Mrs. Riley’s departure from the old home place was not entirely voluntary, but was in compliance with what she thought Judge Black had ordered her to do. In Rancho Oil Co. v. Powell, 142 Tex. 63, 175 S.W.2d 960 (1943) the Court said:
“It is apparent that the trial court proceeded upon the theory that when Ida Powell married Alex Johnson and moved with him to his farm near hers she automatically lost her homestead rights ‘as the widow of Doc Powell,’ and that theory was adopted by the Court of Civil Appeals. In this we think both courts fell into error. The exemption of the homestead to Ida Powell was not merely during her widowhood, but so long as she might elect to ‘use or occupy the same as the homestead.’ Const. Art. 16, Sec. 52, Vernon’s Ann.St.

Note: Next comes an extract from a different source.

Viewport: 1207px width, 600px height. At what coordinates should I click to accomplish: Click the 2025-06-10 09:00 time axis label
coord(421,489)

* * * This court recently stated that ‘ * * * beginning as early as 1857, in an opinion by Chief Justice Hemp-hill in Gouhenant v. Cockrell, 20 Tex. 96, our courts have held that ‘it must be undeniably clear and beyond almost the shadow, at least (of) all reasonable ground of dispute, that there has been a total abandonment with an intention not to return and claim the exemption.’ Burkhardt v. Lieberman, 138 Tex. 409, 159 S.W.2d 847, 852.
*428* * * It is the acquiring of a new homestead and not of a new home that operates as an abandonment of homestead rights.”

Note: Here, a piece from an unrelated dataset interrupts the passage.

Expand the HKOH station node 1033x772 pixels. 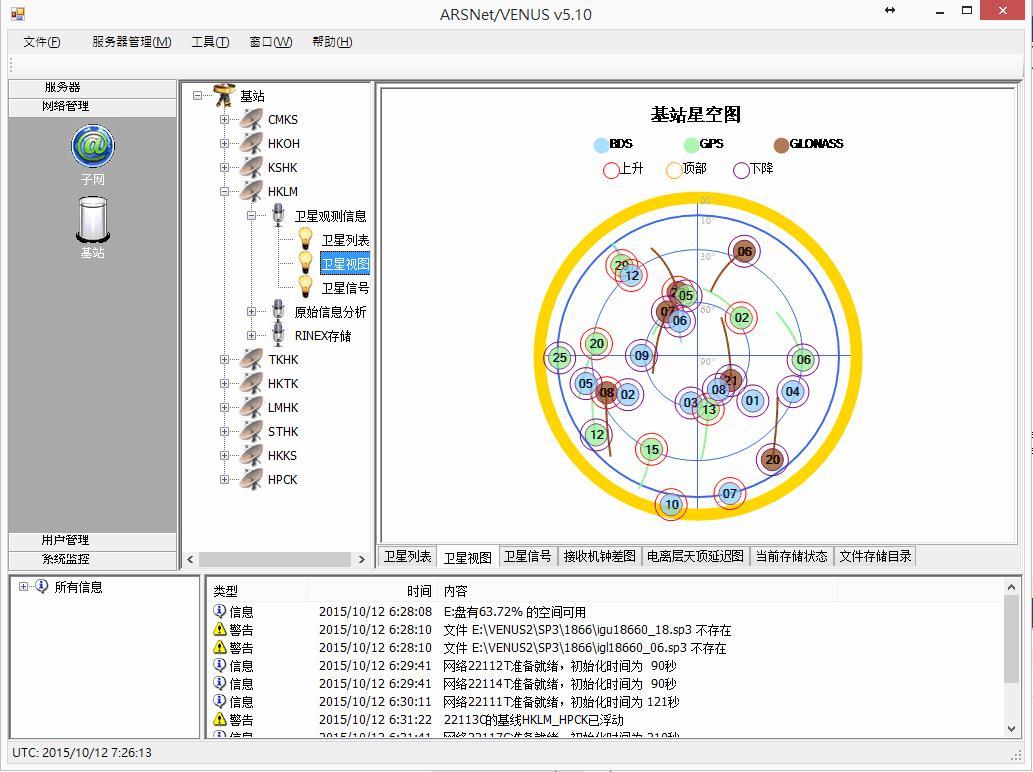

We have concluded as a matter of law that the Leggett Drive property constituted the homestead of Mrs. Riley at the time of her divorce. We find no evidence that she voluntarily and totally abandoned it with the intention of not returning.
Mr. Harris contends the court erred m failing to find that the property constituted his homestead as a matter of law. He also contends the court erred in finding that he abandoned his homestead rights in the property.
Mr. Harris moved to Abilene in 1950, purchased the Leggett Drive property and he and his wife and children occupied it as their homestead. After he vacated the property and was divorced he married Medrith Nugent James who owned and resided in a home at 726 Hawthorne in Abilene. He was residing at this address with his second wife at the time of trial. He testified substantially as follows: My second wife and I have never resided in the house on Leggett Drive; I have no intention of residing on such property as my homestead; I have no intention of moving from my present residence on Hawthorne St.; we have no children living with us; I consider the Hawthorne property as my home.
The last time Harris rendered the Leggett property as his homestead was in 1964 and no taxes have been paid for the years 1964, 1965, 1966, 1967, 1968 or 1969. It was stipulated that some person had rendered the Hawthorne property in the name of Mr. Harris’ present wife as her homestead.
We hold the court did not err in finding that Mr. Harris abandoned his homestead interest. We have considered all his points and find no merit in them. They are overruled.
The judgment in favor of the taxing units is affirmed. The judgment in favor of the Bank for $945.98 which is secured by a Mechanic Lien is affirmed. Judgment against Mr. Harris is affirmed.
The judgment insofar as Mrs. Riley is concerned is reversed and rendered in her favor.